Quindi sì, quella rimane sempre la conseguenza più grave, triste e importante di ogni guerra. Ma ce ne sono molte altre, che riguardano gli ambiti sociopolitici e quelli economico commerciali. I secondi, ad esempio, coinvolgono anche gli Emirati, che oggi si trovano nel mezzo degli attacchi e che qua e là stanno vedendo cascare qualche pezzo di missile in quello che fino a ieri veniva raccontato come il paradiso turistico del futuro. Tanto che anche l’alta gastronomia ci aveva creduto.
Cosa ne sarà dei ristoranti di lusso a Dubai?

Dubai, Doha, Abu Dabhi. Negli ultimi anni, è lì che si sono concentrati moltissimi investimenti dell’alta gastronomia. I grandi chef, anche italiani, hanno aperto lì, raccogliendo nuove stelle in quello che sembrava essere il nuovo orizzonte del fine dining internazionale. Qualcuno – ad esempio Enrico Crippa che aveva aperto Alba a Doha – ha poi lasciato perdere lungo il percorso, nonostante la stella Michelin conquistata. Troppo complicato come progetto da gestire a distanza, racconta oggi una proprietà che probabilmente tira un sospiro di sollievo all’idea di non trovarsi con un pasticcio tra le mani da gestire.
Chi è ancora lì è ad esempio lo staff di Niko Romito, che al Bulgari Resort Dubai Hotel ha il suo Ristorante due stelle Michelin. “Da ieri siamo in contatto costante con i nostri ragazzi al bulgari Dubai”, ha raccontato Cristiana Romito a La Repubblica, spiegando che la situazione è un po’ tesa, nonostante Dubai non sia direttamente coinvolta nell’attacco.

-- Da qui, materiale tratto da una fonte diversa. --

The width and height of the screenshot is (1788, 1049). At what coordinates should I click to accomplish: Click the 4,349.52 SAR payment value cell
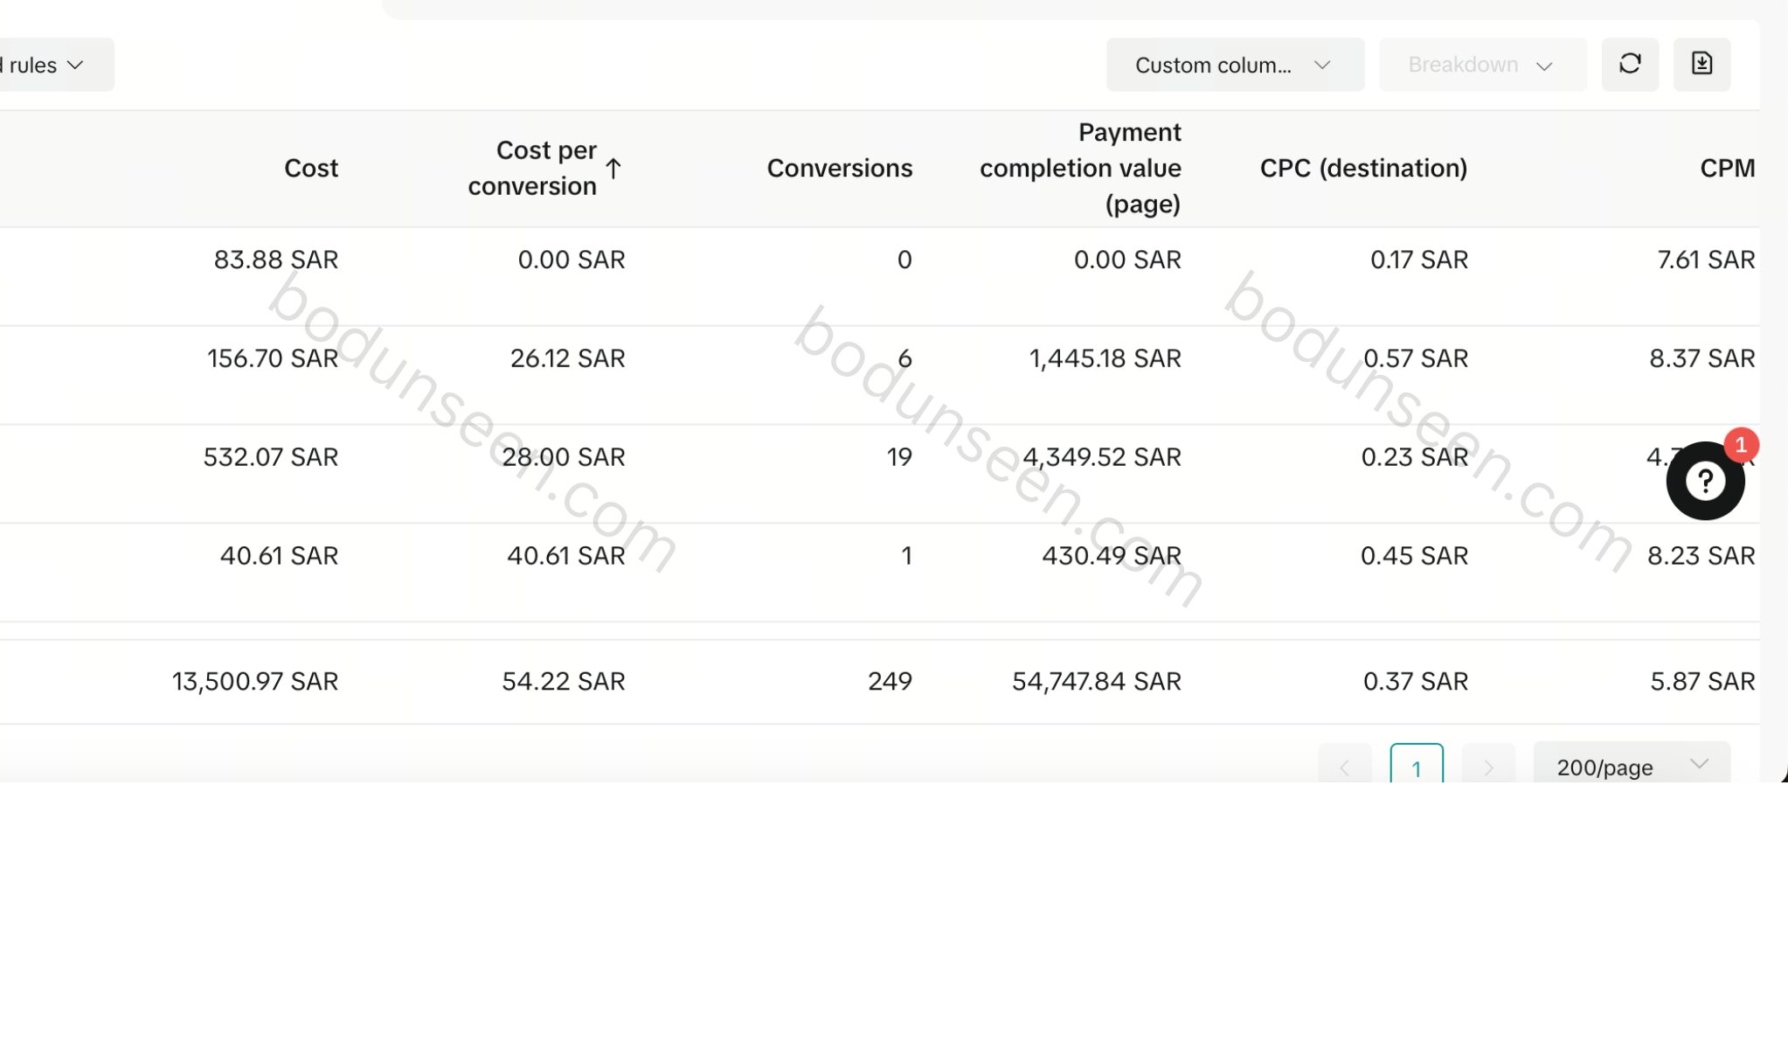[1101, 457]
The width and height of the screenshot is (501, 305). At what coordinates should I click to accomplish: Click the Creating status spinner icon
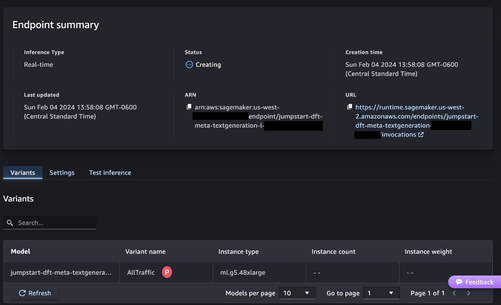pyautogui.click(x=189, y=65)
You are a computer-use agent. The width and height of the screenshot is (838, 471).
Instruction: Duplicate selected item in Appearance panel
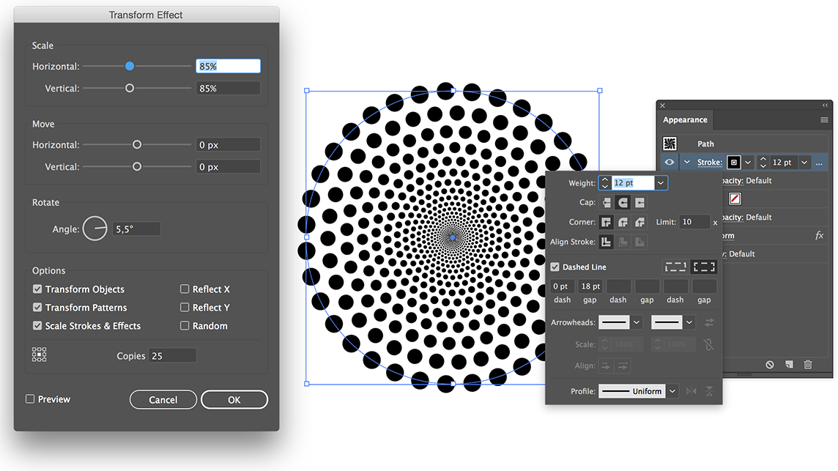(789, 365)
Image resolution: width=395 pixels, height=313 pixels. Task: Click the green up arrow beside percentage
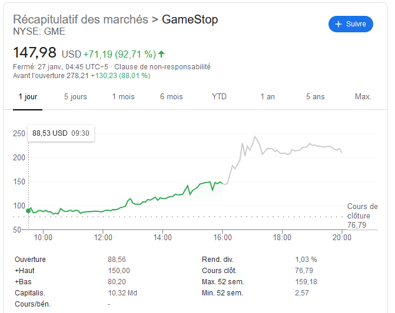162,54
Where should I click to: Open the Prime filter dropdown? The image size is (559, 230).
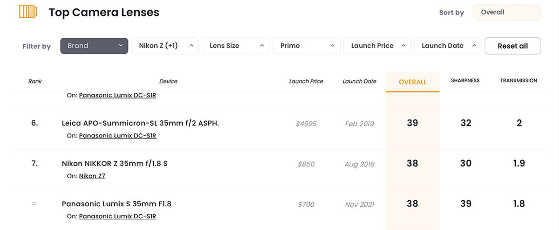(307, 46)
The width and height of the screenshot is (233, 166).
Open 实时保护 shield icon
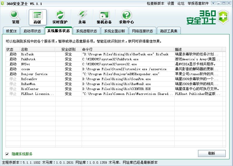pos(60,17)
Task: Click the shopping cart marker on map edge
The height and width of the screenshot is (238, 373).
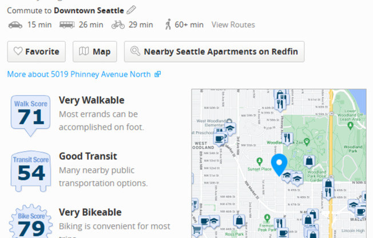Action: 196,231
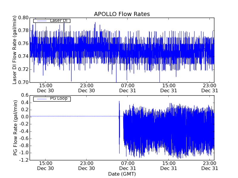
Task: Select the Laser DI legend entry
Action: (x=52, y=20)
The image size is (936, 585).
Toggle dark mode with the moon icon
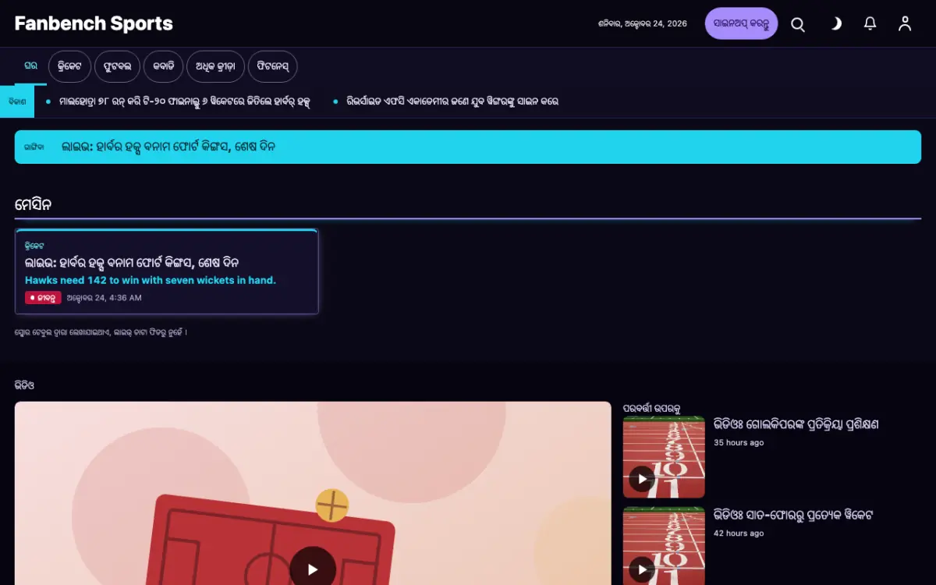point(835,24)
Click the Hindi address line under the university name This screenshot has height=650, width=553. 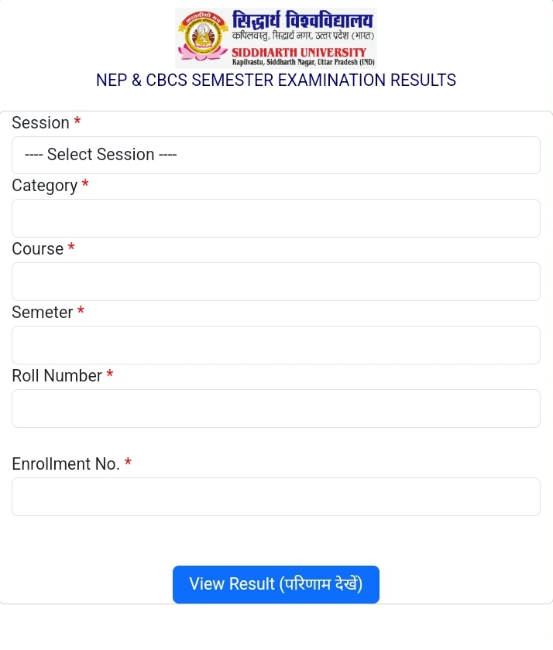[x=303, y=36]
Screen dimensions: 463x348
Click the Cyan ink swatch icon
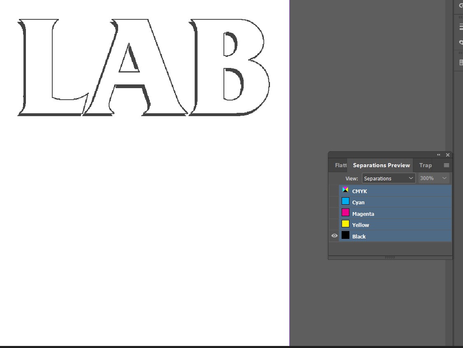[x=345, y=201]
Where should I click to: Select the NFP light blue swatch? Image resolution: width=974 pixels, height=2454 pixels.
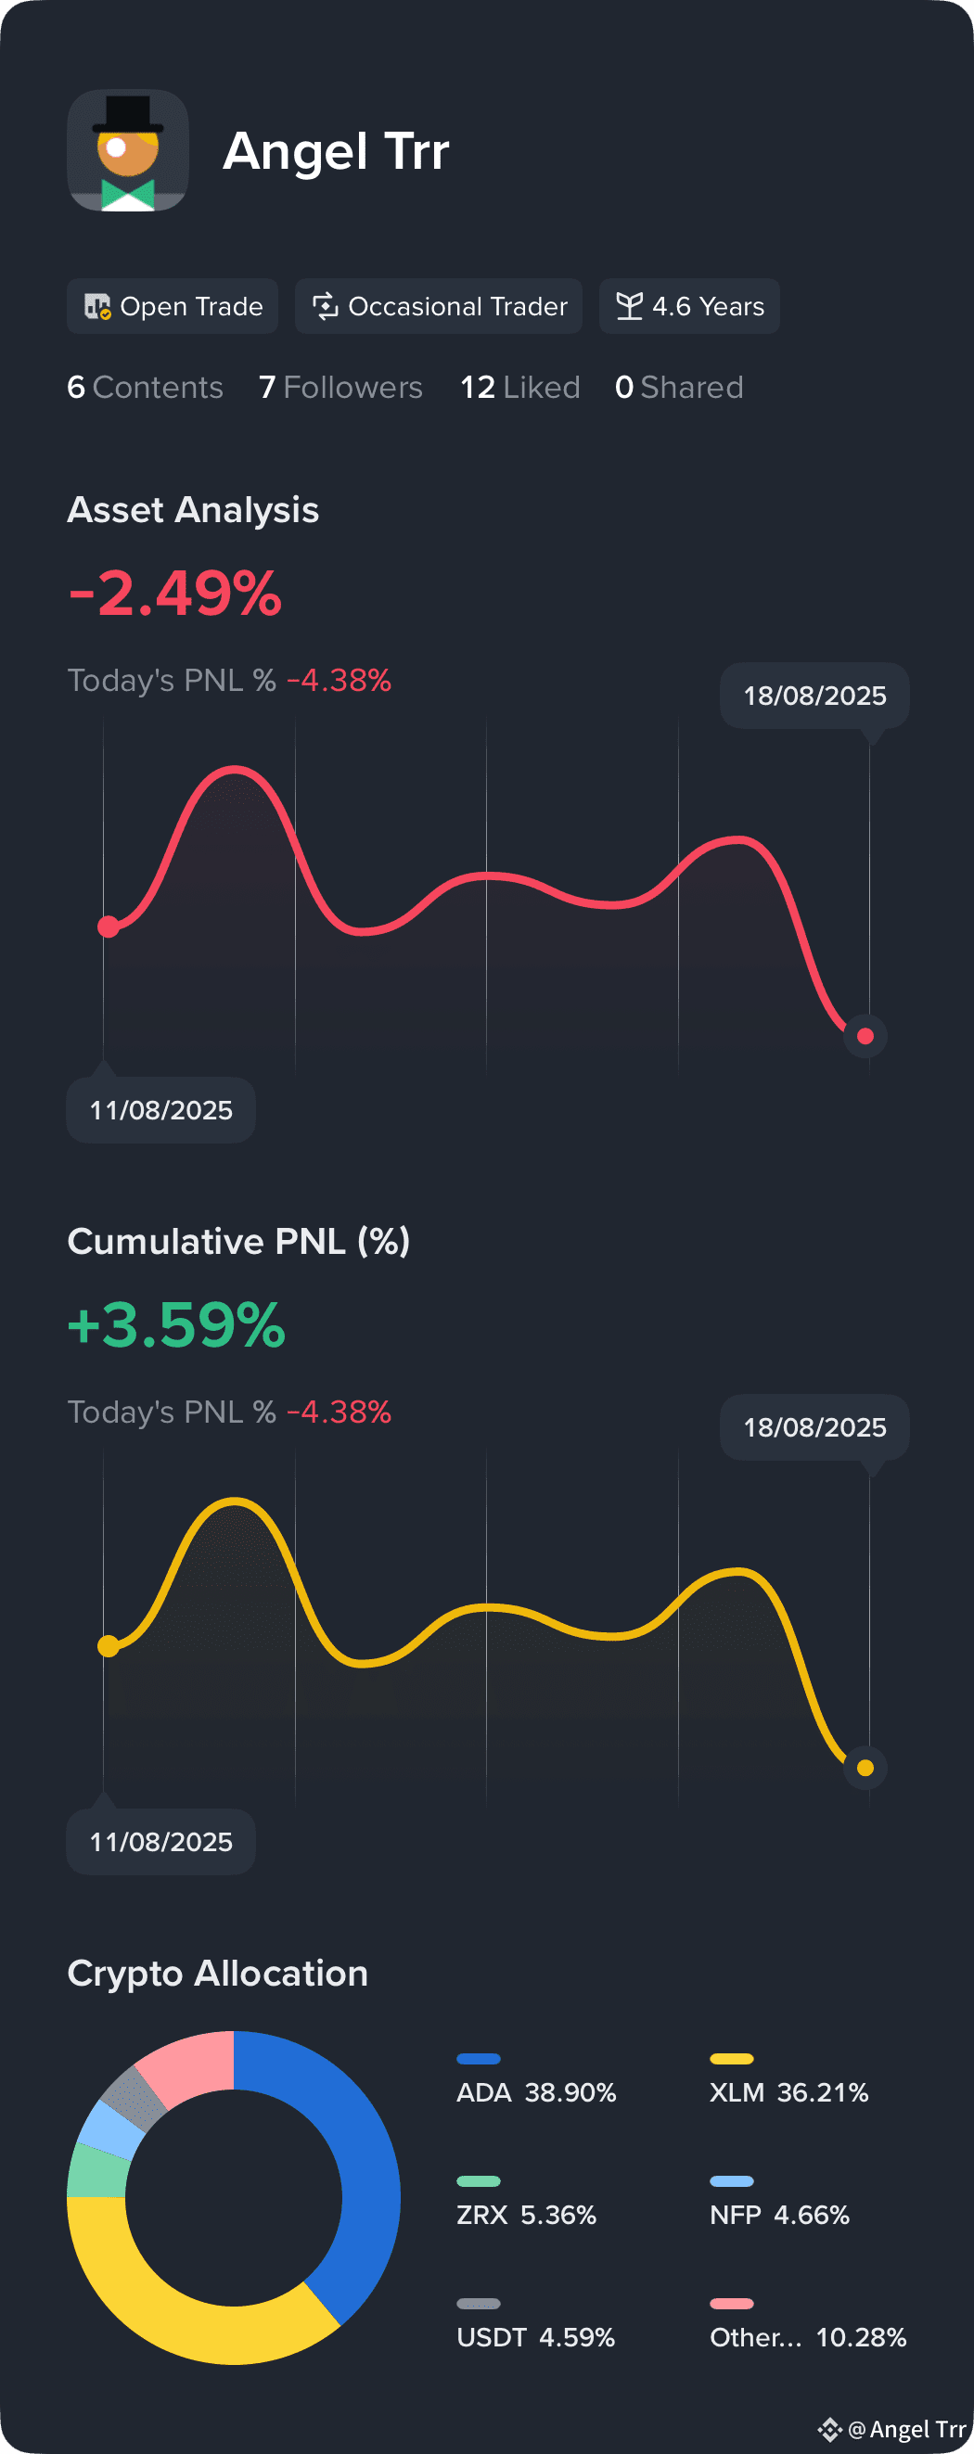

Però, ecco, negli Emirati Arabi, che tanto avevano investito negli ultimi decenni dal punto di vista turistico, si trovano oggi decine di migliaia di viaggiatori internazionali, lì per lavoro o per piacere, che oggi si guardano intorno con preoccupazione e studiano il modo per tornare a casa il prima possibile.
Una situazione che di certo non farà piacere a chi ha puntato molto sulla rinascita di quella Las Vegas 2.0, fatta di lusso e di divertimento, ma anche di cultura e di altissima gastronomia. Tanto che lì, ad Abu Dhabi, si sarebbe dovuta tenere la prossima edizione della The World’s 50 Best Restaurants, eccezionalmente a novembre viste le altissime temperature della zona. “Ospitare la cerimonia di premiazione dei 50 migliori ristoranti del mondo ad Abu Dhabi riflette il panorama gastronomico entusiasmante e in continua evoluzione degli Emirati, che offre cucine da tutto il mondo insieme a un’educazione e una formazione culinaria di livello mondiale”, aveva detto in occasione dell’annuncio il Direttore dell’Abu Dhabi Events Bureau, parte del Dipartimento Cultura e Turismo di Abu Dhabi, Fakhry Alsarraj. “Rafforza inoltre la crescente reputazione di Abu Dhabi come destinazione culinaria leader al mondo, plasmata da una scena gastronomica diversificata, talenti locali e un forte impegno a coltivare l’eccellenza a ogni livello del settore alimentare e alberghiero”.
Ora tutto questo entusiasmo nel futuro gastronomico degli Emirati deve fare i conti con Donald Trump & compagni. Vedremo che ne sarà.